L’OIPEM dénonce des réseaux qui ciblent les enfants en ligne.
L’organisation internationale de protection des enfants de la Méditerranée (OIPEM) a déposé une plainte contre les responsables de pages et de comptes actifs sur les réseaux sociaux ciblant les mineurs tunisiens à travers des méthodes de détournement, de pression psychologique et de chantage via le numérique.

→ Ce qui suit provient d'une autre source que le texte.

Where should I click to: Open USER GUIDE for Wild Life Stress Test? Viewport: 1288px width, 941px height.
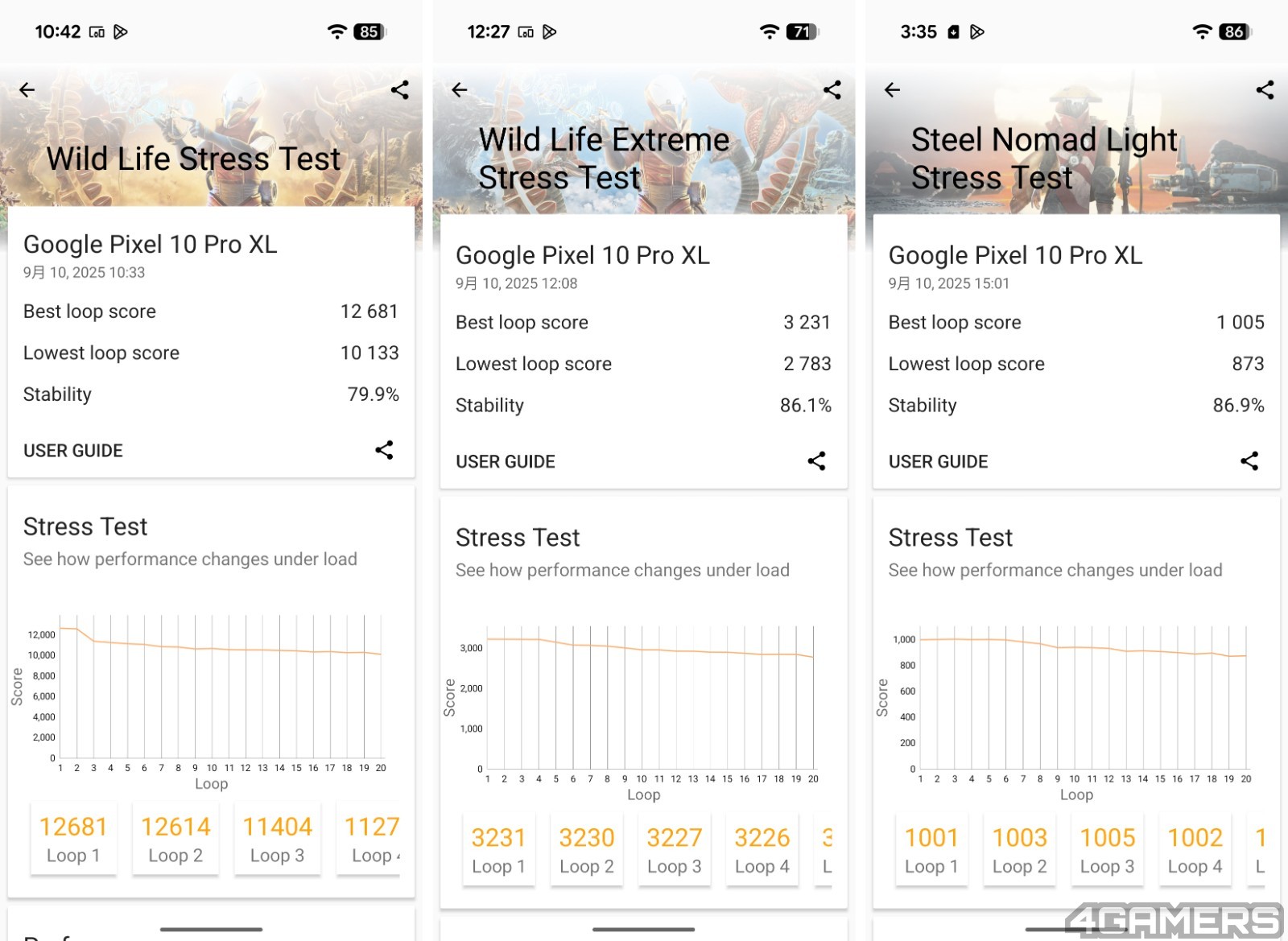(x=73, y=451)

L’OIPEM a averti que ces pages adoptent un comportement répétitif consistant à établir rapidement une relation de confiance avec les mineurs en isolant l’enfant de son environnement familial avant de l’entraîner dans des espaces fermés ou des applications moins surveillées.

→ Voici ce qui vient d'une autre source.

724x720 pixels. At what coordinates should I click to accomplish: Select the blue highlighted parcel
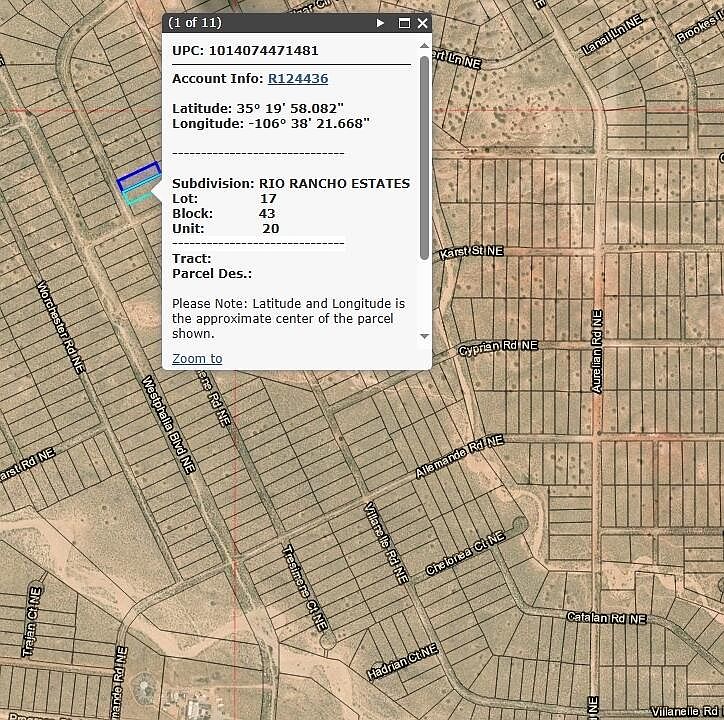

L’organisation internationale de protection des enfants de la Méditerranée (OIPEM) a annoncé avoir déposé une plainte contre les responsables de pages et de comptes actifs sur les réseaux sociaux ciblant les mineurs tunisiens au moyen de détournement, de pression psychologique et de chantage numérique.
Dans un communiqué publié samedi, l’Organisation a mis en garde contre ces abus, susceptibles de masquer des crimes graves portant atteinte à la sécurité physique et psychologique des enfants, exprimant ainsi sa profonde inquiétude face à l’activité de ces pages.

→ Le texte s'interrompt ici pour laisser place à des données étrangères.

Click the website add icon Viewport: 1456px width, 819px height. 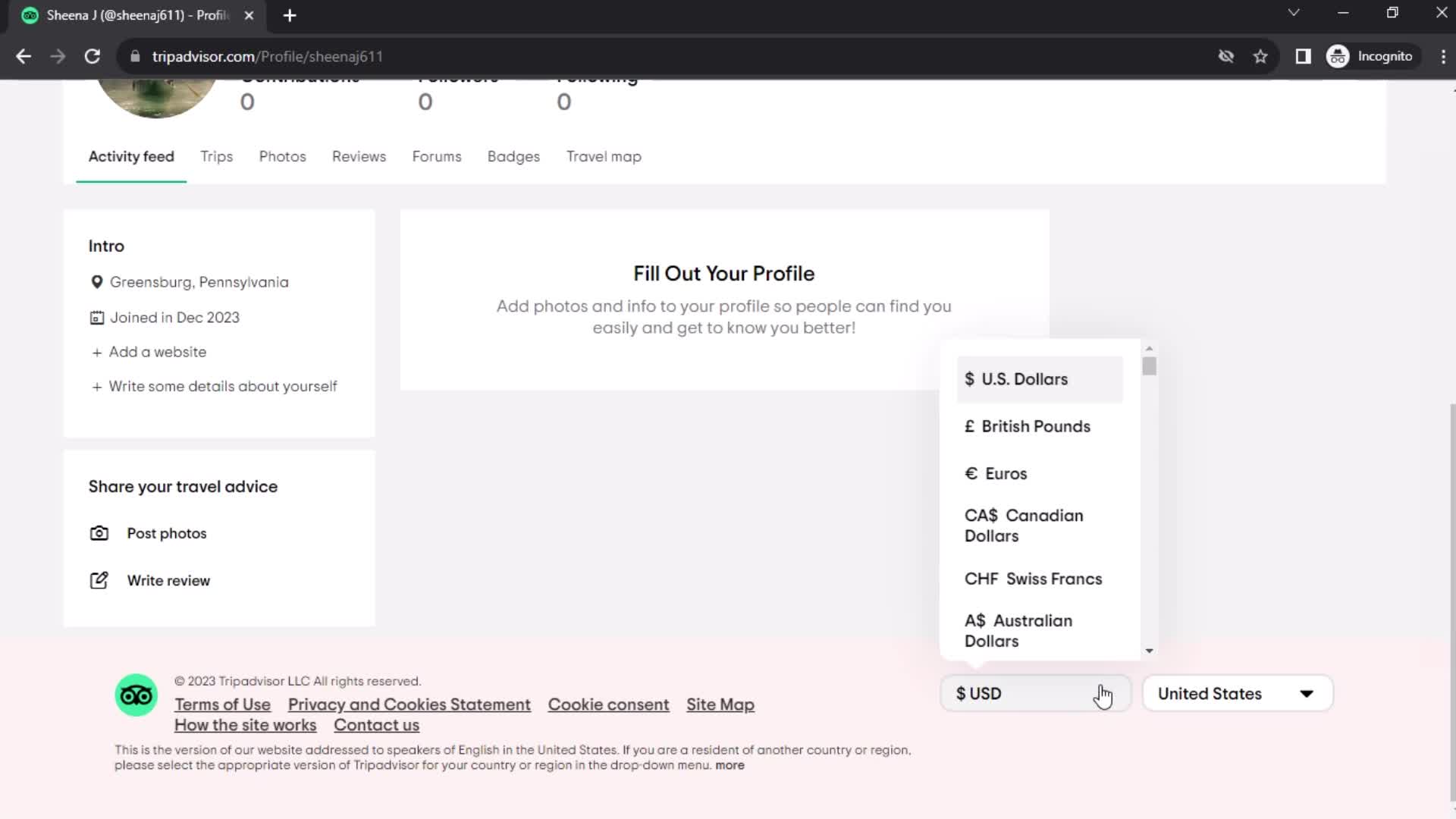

Elle a indiqué avoir mobilisé les moyens logistiques nécessaires pour identifier les responsables de ces comptes, précisant que ces réseaux de détournement représentent une menace pour les enfants en Tunisie et impliquent des crimes silencieux nécessitant une intervention immédiate et ferme.
L’OIPEM s’est fondée sur des données collectées et vérifiées par des constatations sur le terrain, selon le communiqué, signalant que ces actes « ne constituent pas des cas isolés ou des dépassements passagers, mais reflètent un phénomène criminel dangereux en pleine expansion exploitant la vulnérabilité de l’espace numérique et le manque de sensibilisation aux risques de la toile ».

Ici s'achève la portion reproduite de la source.